Sedra: Vayakhel

Sedra: Vayakhel

With Rabbi Alex Chapper.

IT IS hard to believe but, so enthusiastic were the people in donating to the construction of the Mishkan – the portable Tabernacle – they had to be told to stop.

Informed by the wise-hearted people who were overseeing the project that they had sufficient supplies, Moses had to direct the nation to desist from doing any more work or bringing any more materials because they had amassed more than enough.

The Torah records this incredible situation: “And the work was sufficient for them for all the work, to do it and to leave over. “Then all the wise- hearted people of the per- formers of the work made the Mishkan…” (Shemot 36:7-8).

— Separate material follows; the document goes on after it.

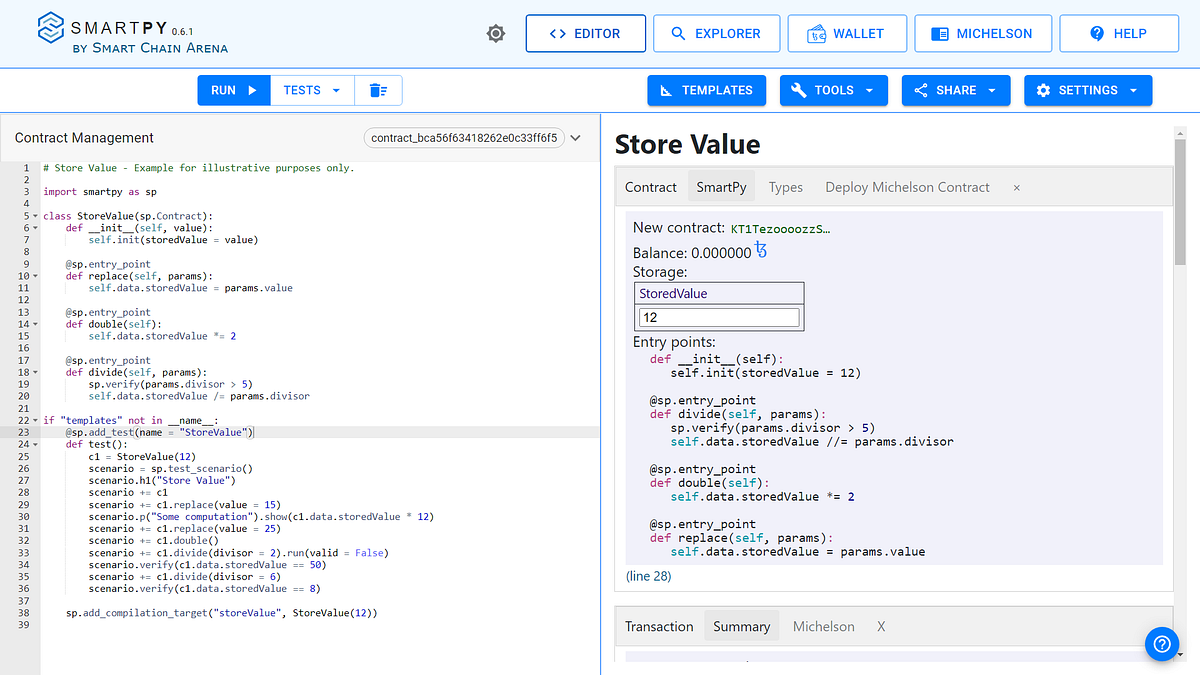
Task: Select the Transaction tab in lower panel
Action: coord(659,627)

To understand the significance of this, we must note two recurring themes in Pekudei:  Melacha – creative activity and chacham lev – wise- hearted people.  Both of these were necessary for the construction of the Mishkan as the work was carried out by those imbued with the wisdom necessary to produce the desired end result.

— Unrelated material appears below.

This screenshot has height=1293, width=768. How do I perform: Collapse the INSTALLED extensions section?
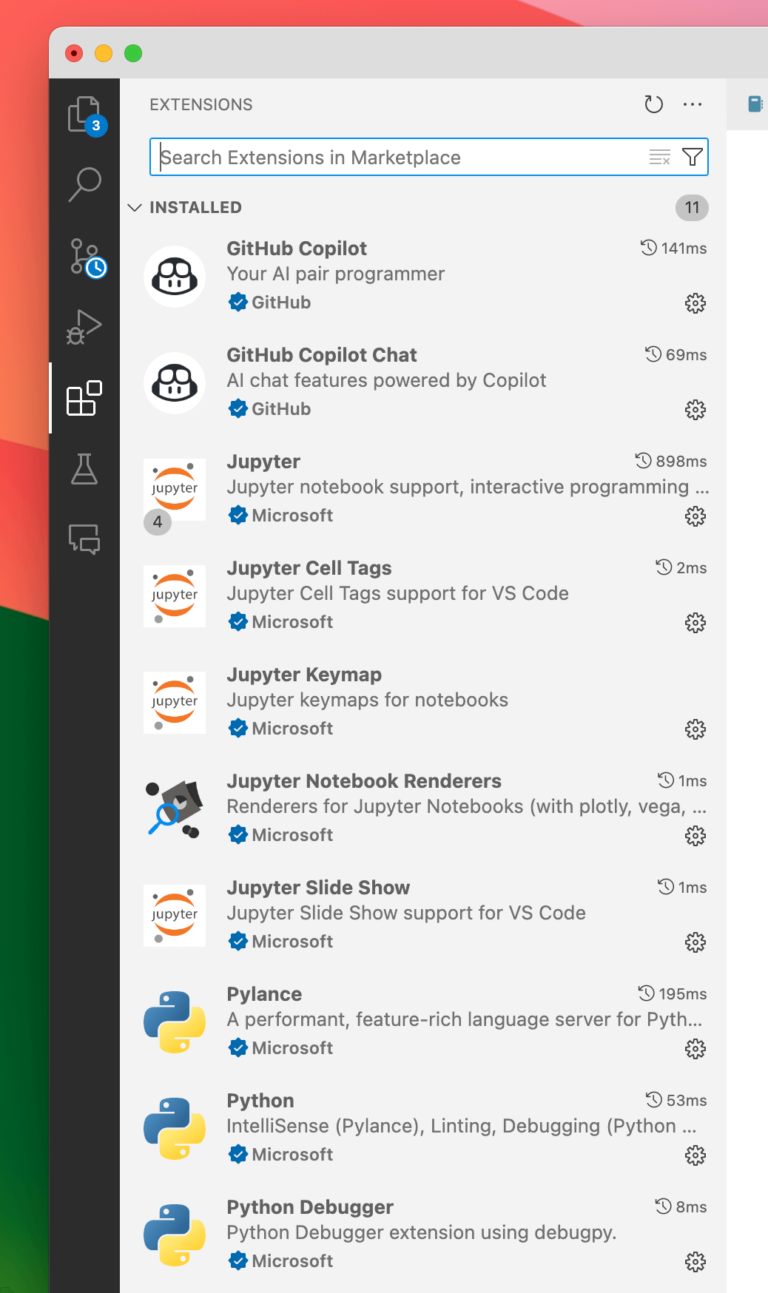[135, 207]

Interestingly, melacha is also mentioned at the beginning of the sedra and relates to the prohibition of creative activity on Shabbat and, from the connection to the Mishkan, our sages derive that the types of work employed in the latter are forbidden on the former. However, it is the second theme of chacham lev that provides us with a deeper link.

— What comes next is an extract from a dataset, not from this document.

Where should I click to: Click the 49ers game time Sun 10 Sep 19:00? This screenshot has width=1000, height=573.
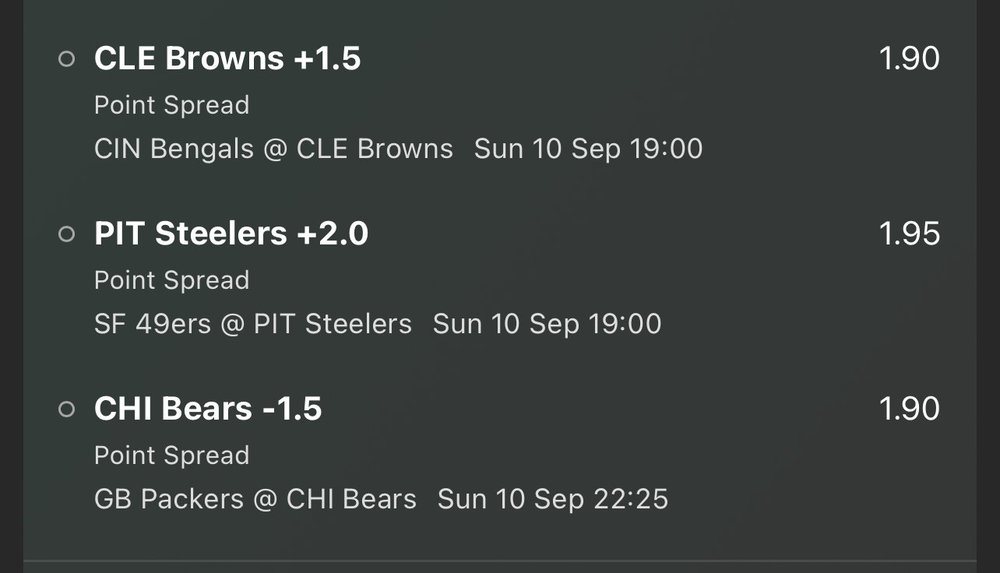pyautogui.click(x=547, y=324)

It took a degree of wisdom for those involved in the Mishkan to know when enough was enough, to recognise that sometimes less is more and that you can spoil the pudding if you overegg it. Surely that is also the message of Shabbat, although working seven days may appear to be more productive that working only six, those who are wise-hearted understand that is not the case.

The success of any project, be it a temporary desert structure or life itself, depends as much on putting in the hard work as it does on knowing when to say enough. Sometimes, having too much does not enhance what we are trying to achieve, but endangers it and so being conscious of that subtlety is the true hallmark of wisdom.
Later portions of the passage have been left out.